Supreme Court of Georgia.
Submitted March 8, 1954.
Decided April 12, 1954.
Faine Chambers, Ben F. Smith, for plaintiff in error.
H. G. Vandiviere, Solicitor-General, H. L. Buffington, Jr., Eugene Cook, Attorney-General, Rubye G. Jackson, contra.
*527 HAWKINS, Justice.
1. The motion to quash the indictment in this case, based upon grounds which are proper matters for challenge to the array of the grand jurors, was properly denied by the trial judge, it appearing from the record that the defendant was arrested and placed in jail on September 7, 1953, that counsel for the defendant were present and participated in a commitment trial of the defendant on September 11, 1953, involving the offense for which the indictment was returned on September 15, 1953, and, therefore, that the defendant and his counsel had ample notice and opportunity to present such grounds by a challenge to the array of the grand jury. Turner v. State, 78 Ga. 174, 177 (1); Fisher v. State, 93 Ga. 309 (20 S.E. 329); Edwards v. State, 121 Ga. 590 (2) (49 S.E. 674); Folds v. State, 123 Ga. 167 (51 S.E. 305); Tucker v. State, 135 Ga. 79 (68 S.E. 786); Harris v. State, 191 Ga. 243, 249 (5) (12 S.E.2d 64).
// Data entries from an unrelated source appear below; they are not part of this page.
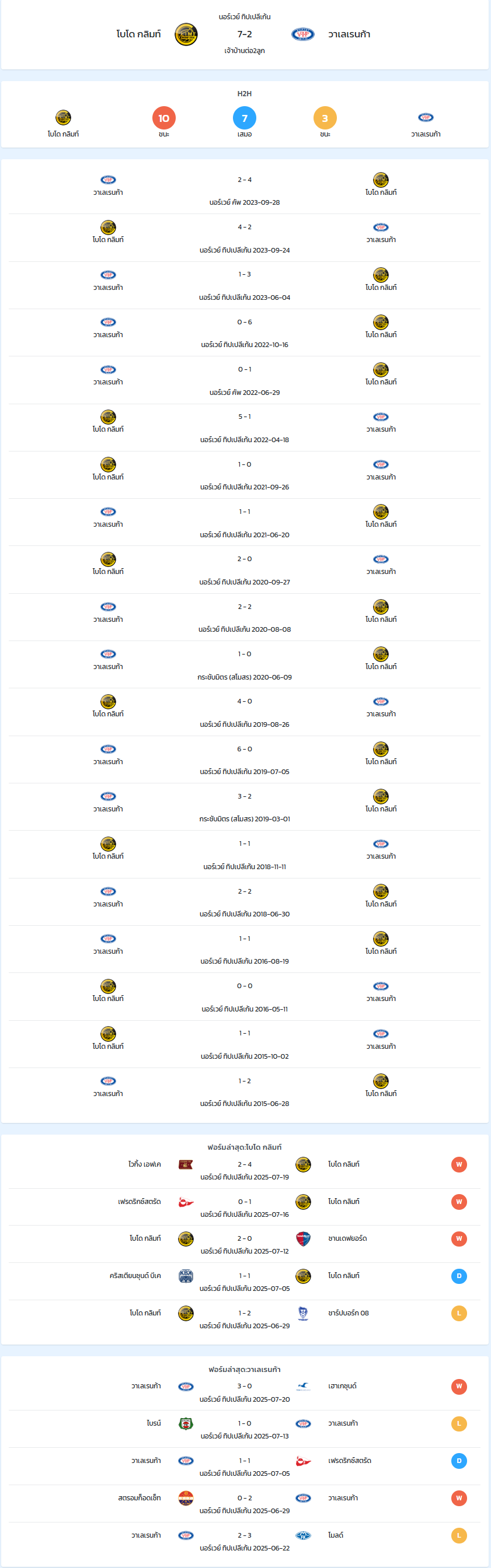Image resolution: width=491 pixels, height=1568 pixels.
Task: Click Sarpsborg 08 logo in 2025-06-29 match
Action: click(303, 1313)
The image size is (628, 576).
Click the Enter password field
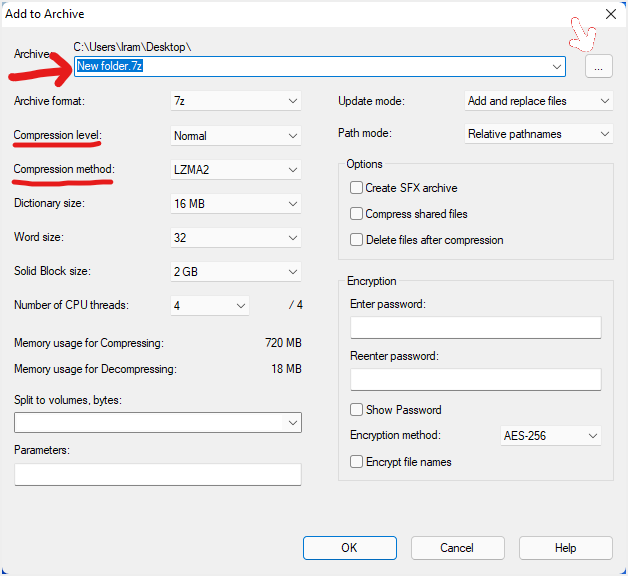click(x=475, y=328)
2. A Negro, or a member of any other race, who is on trial is not entitled to a mixed jury composed of members of his own race and members of the white race, and the arbitrary, systematic, and purposeful exclusion of members of his race from his jury cannot be inferred merely from the fact that no one of that race is on such jury. No such right to a mixed jury is guaranteed by the due-process and equal-protection clauses of either the Constitution of the United States or of this State. Neal v. Delaware, 103 U.S. 370 (26 L. ed. 567); Gibson v. Mississippi, 162 U.S. 565 (16 Sup. Ct. 904, 40 L. ed. 1075); Martin v. Texas, 200 U.S. 316 (26 Sup. Ct. 338, 50 L. ed. 497); Watkins v. State, 199 Ga. 81 (33 S.E.2d 325); 31 Am. Jur. 619, § 86.
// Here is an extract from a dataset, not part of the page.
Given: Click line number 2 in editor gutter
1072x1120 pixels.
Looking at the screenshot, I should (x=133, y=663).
3. The manner and methods prescribed by statute in this State for the selection of names of persons to be placed in the petit jury box and to serve on the petit jury are fully discussed in the opinions of this court in Watkins v. State, supra, and Avery v. State, 209 Ga. 116 (70 S.E.2d 716), and what is there said and held need not be repeated here. Applying the rulings there made to the facts of the instant case, the trial court was authorized to find that there had been no arbitrary, systematic, *524 and purposeful exclusion of or discrimination against members of the Negro race in the selection and impaneling of the petit jurors placed upon the defendant, and to overrule the defendant's challenge to the array. Code § 59-803; Harris v. State, supra. While the Avery case, supra, was reversed by the Supreme Court of the United States in Avery v. Georgia, 345 U.S. 559 (73 Sup. Ct. 891, 97 L. ed. 1244), such reversal was solely because of the use in the jury box of slips of different colors upon which the names of white and Negro jurors were written, and no such state of facts is shown to have existed in the present case.
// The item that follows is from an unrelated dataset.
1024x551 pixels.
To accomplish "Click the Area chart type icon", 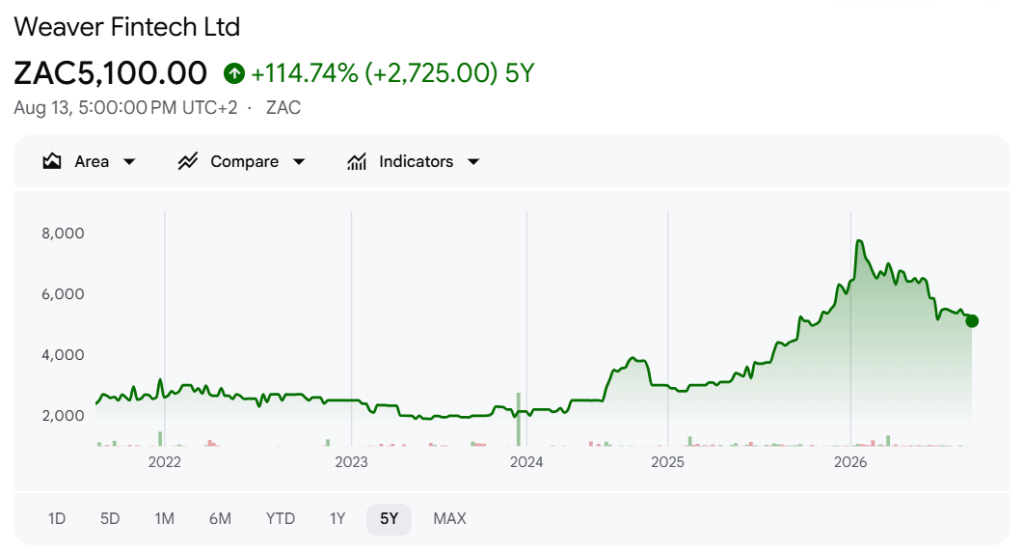I will point(52,161).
4. The testimony of the alleged injured female made out a case of rape against the defendant. Her testimony was corroborated by proof to the effect that the defendant was seen by others at a nearby neighbor's house shortly before the time the offense is alleged to have been committed; that the county truck which he was driving on the occasion in question was seen parked at or near the scene of the crime at the time of its alleged commission; that the female alleged to have been raped went to the home of her neighbor within a few minutes after the time the crime is alleged to have been committed, crying and highly nervous, and made a report of what had occurred; that she was carried to a hospital by a friend and members of her family where she was examined by a physician who testified that spermatozoa or male sperm was found in her vagina; and by the implied admission of the defendant by his failure to deny the statement made in his presence at the time he was carried to the sheriff's office to be placed in jail that he had raped a white woman. Harper v. State, 201 Ga. 10, 19 (39 S.E.2d 45); Lee v. State, 197 Ga. 123 (28 S.E.2d 465).
5. There was sufficient evidence to authorize the verdict of guilty, and the trial judge did not err in overruling the general grounds of the motion for a new trial.
Judgment affirmed. All the Justices concur.